# Your assignment
Only an exact copy is wanted: the lines from the one holding "694x498 pixels." through the last line below, minus the pictures.

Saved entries
--

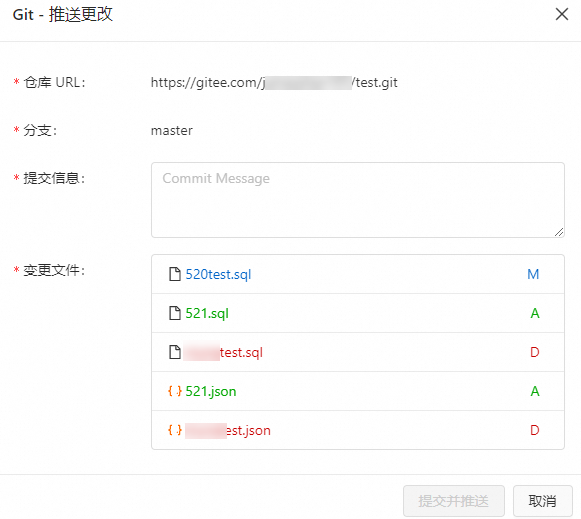581x519 pixels.
Task: Click the M status of 520test.sql
Action: point(533,274)
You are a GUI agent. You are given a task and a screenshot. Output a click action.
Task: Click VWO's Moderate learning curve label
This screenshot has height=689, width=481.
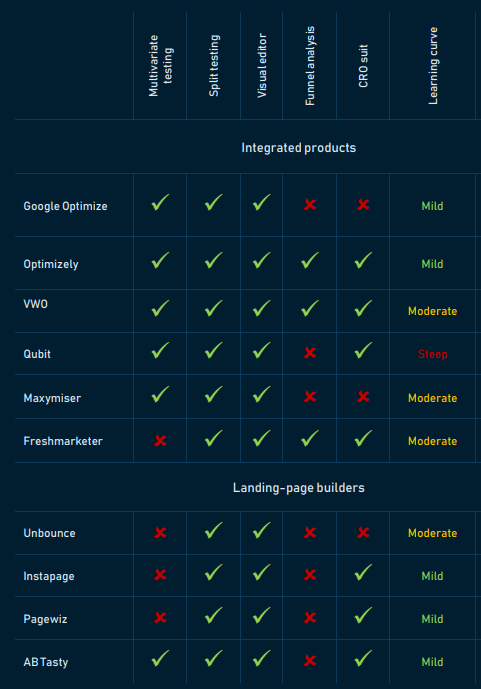pyautogui.click(x=433, y=311)
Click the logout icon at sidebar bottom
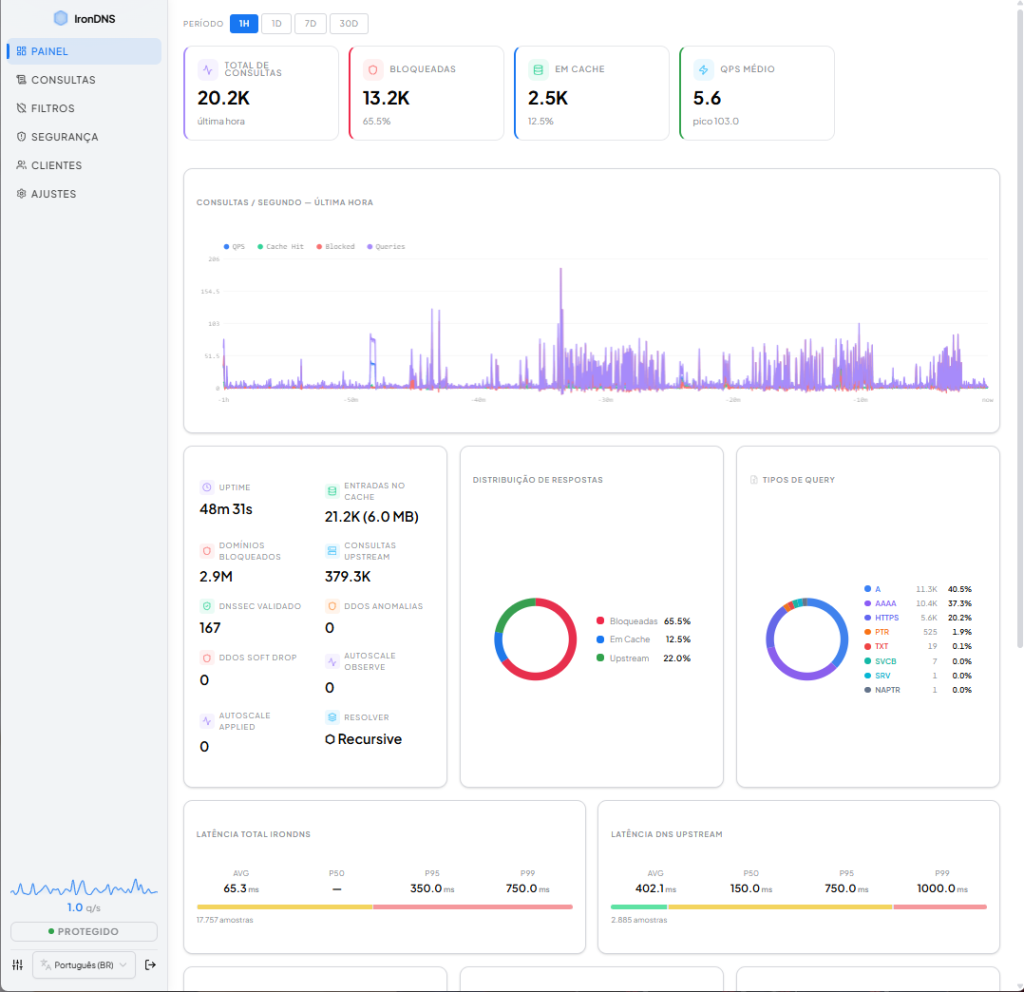 pos(150,965)
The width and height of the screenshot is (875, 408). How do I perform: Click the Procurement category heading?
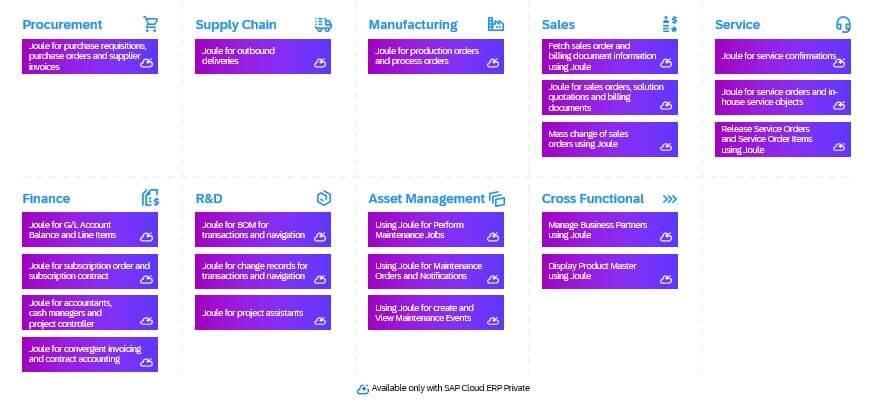point(62,24)
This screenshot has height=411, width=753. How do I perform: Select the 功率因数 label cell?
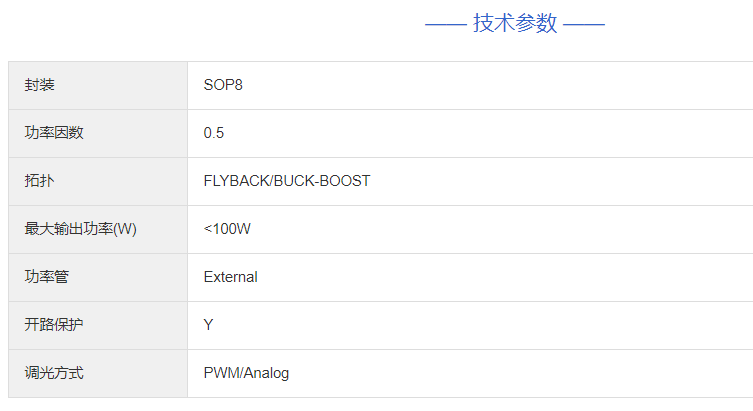pyautogui.click(x=54, y=133)
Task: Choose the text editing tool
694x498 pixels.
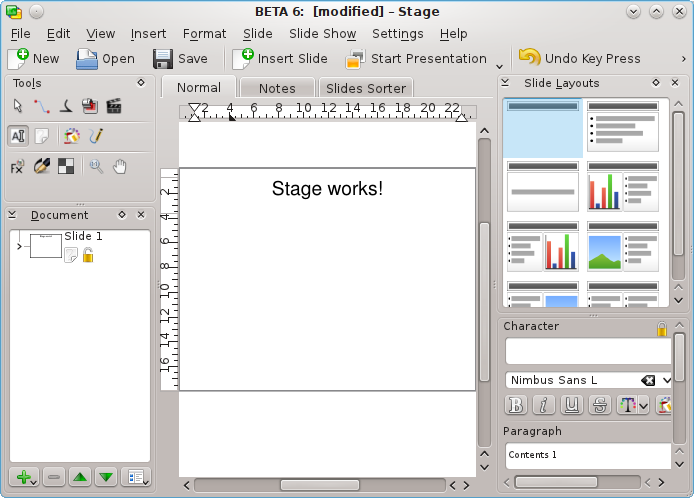Action: click(18, 136)
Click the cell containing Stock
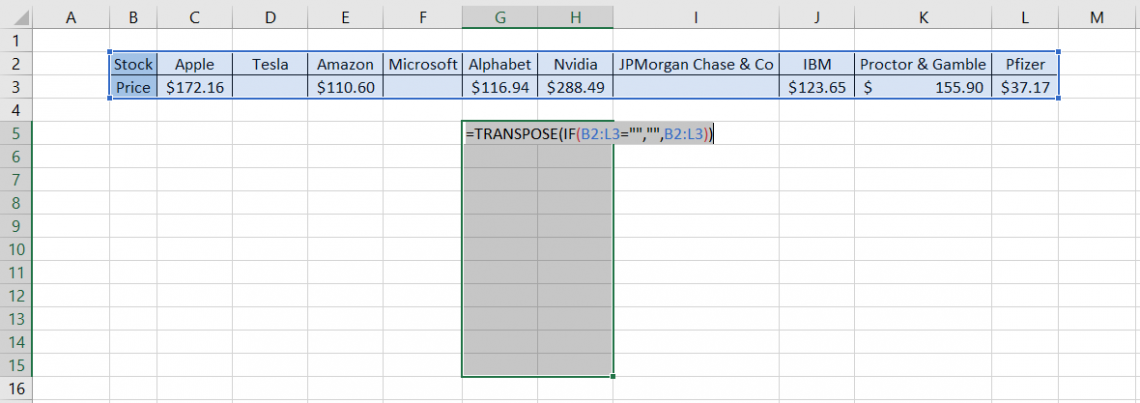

--

# Answer for this exercise
694x498 pixels.
Action: click(18, 136)
Click the cell containing Stock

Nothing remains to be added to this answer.